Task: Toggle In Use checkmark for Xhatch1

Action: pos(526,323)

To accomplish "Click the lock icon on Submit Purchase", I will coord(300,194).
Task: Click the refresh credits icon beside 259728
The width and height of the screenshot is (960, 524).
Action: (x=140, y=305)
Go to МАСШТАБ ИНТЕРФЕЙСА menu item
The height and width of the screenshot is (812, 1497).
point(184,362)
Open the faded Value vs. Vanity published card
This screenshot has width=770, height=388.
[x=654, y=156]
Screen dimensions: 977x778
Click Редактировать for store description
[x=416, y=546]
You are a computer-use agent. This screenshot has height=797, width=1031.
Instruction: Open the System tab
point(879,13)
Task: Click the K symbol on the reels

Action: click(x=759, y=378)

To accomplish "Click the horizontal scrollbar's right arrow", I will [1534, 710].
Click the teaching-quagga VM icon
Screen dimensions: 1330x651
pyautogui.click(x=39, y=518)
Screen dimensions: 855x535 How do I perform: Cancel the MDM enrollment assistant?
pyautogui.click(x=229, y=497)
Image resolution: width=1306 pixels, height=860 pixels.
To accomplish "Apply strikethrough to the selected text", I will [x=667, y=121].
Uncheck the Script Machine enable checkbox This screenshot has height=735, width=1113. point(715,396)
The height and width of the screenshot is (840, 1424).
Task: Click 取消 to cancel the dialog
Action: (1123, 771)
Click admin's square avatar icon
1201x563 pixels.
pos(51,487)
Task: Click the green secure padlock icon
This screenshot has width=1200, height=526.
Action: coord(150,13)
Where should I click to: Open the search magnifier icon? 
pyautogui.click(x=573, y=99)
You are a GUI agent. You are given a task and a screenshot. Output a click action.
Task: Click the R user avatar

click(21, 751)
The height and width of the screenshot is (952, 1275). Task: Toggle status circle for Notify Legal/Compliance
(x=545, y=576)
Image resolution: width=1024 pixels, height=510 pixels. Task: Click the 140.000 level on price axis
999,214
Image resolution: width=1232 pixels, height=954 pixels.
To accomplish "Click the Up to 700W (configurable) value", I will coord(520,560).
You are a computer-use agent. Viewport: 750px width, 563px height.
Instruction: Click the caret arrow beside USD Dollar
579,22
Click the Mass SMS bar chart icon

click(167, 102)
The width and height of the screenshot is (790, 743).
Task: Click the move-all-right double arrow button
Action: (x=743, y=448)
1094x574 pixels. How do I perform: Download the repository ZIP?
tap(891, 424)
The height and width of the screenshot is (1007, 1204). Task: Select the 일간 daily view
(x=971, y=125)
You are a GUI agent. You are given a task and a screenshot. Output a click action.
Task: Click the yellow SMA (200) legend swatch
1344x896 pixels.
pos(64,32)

Given instruction:
Put every line of the records above into a Markdown table with the columns Row and Line. Number the rows in order and leave out blank lines.

The reply:
| Row | Line |
|---|---|
| 1 | Task: Toggle In Use checkmark for Xhatch1 |
| 2 | Action: pos(526,323) |
| 3 | To accomplish "Click the lock icon on Submit Purchase", I will coord(300,194). |
| 4 | Task: Click the refresh credits icon beside 259728 |
| 5 | The width and height of the screenshot is (960, 524). |
| 6 | Action: (x=140, y=305) |
| 7 | Go to МАСШТАБ ИНТЕРФЕЙСА menu item |
| 8 | The height and width of the screenshot is (812, 1497). |
| 9 | point(184,362) |
| 10 | Open the faded Value vs. Vanity published card |
| 11 | This screenshot has width=770, height=388. |
| 12 | [x=654, y=156] |
| 13 | Screen dimensions: 977x778 |
| 14 | Click Редактировать for store description |
| 15 | [x=416, y=546] |
| 16 | You are a computer-use agent. This screenshot has height=797, width=1031. |
| 17 | Instruction: Open the System tab |
| 18 | point(879,13) |
| 19 | Task: Click the K symbol on the reels |
| 20 | Action: click(x=759, y=378) |
| 21 | To accomplish "Click the horizontal scrollbar's right arrow", I will [1534, 710]. |
| 22 | Click the teaching-quagga VM icon |
| 23 | Screen dimensions: 1330x651 |
| 24 | pyautogui.click(x=39, y=518) |
| 25 | Screen dimensions: 855x535 How do I perform: Cancel the MDM enrollment assistant? |
| 26 | pyautogui.click(x=229, y=497) |
| 27 | Image resolution: width=1306 pixels, height=860 pixels. |
| 28 | To accomplish "Apply strikethrough to the selected text", I will [x=667, y=121]. |
| 29 | Uncheck the Script Machine enable checkbox This screenshot has height=735, width=1113. point(715,396) |
| 30 | The height and width of the screenshot is (840, 1424). |
| 31 | Task: Click 取消 to cancel the dialog |
| 32 | Action: (1123, 771) |
| 33 | Click admin's square avatar icon |
| 34 | 1201x563 pixels. |
| 35 | pos(51,487) |
| 36 | Task: Click the green secure padlock icon |
| 37 | This screenshot has width=1200, height=526. |
| 38 | Action: coord(150,13) |
| 39 | Where should I click to: Open the search magnifier icon?  |
| 40 | pyautogui.click(x=573, y=99) |
| 41 | You are a GUI agent. You are given a task and a screenshot. Output a click action. |
| 42 | Task: Click the R user avatar |
| 43 | click(21, 751) |
| 44 | The height and width of the screenshot is (952, 1275). Task: Toggle status circle for Notify Legal/Compliance |
| 45 | (x=545, y=576) |
| 46 | Image resolution: width=1024 pixels, height=510 pixels. Task: Click the 140.000 level on price axis |
| 47 | 999,214 |
| 48 | Image resolution: width=1232 pixels, height=954 pixels. |
| 49 | To accomplish "Click the Up to 700W (configurable) value", I will coord(520,560). |
| 50 | You are a computer-use agent. Viewport: 750px width, 563px height. |
| 51 | Instruction: Click the caret arrow beside USD Dollar |
| 52 | 579,22 |
| 53 | Click the Mass SMS bar chart icon |
| 54 | click(167, 102) |
| 55 | The width and height of the screenshot is (790, 743). |
| 56 | Task: Click the move-all-right double arrow button |
| 57 | Action: (x=743, y=448) |
| 58 | 1094x574 pixels. How do I perform: Download the repository ZIP? |
| 59 | tap(891, 424) |
| 60 | The height and width of the screenshot is (1007, 1204). Task: Select the 일간 daily view |
| 61 | (x=971, y=125) |
| 62 | You are a GUI agent. You are given a task and a screenshot. Output a click action. |
| 63 | Task: Click the yellow SMA (200) legend swatch |
| 64 | 1344x896 pixels. |
| 65 | pos(64,32) |